[Required task]
Report how many lines in the rows below contain the word "street", with case counting, and give only the number.

— Start —

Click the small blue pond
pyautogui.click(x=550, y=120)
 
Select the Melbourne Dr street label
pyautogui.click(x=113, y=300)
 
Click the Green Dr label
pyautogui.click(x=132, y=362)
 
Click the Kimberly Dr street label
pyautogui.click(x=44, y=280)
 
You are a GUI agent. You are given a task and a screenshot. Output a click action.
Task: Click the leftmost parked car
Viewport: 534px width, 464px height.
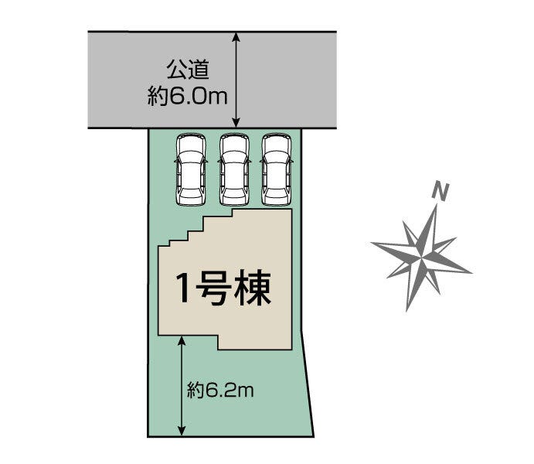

— End —

[Written response]
2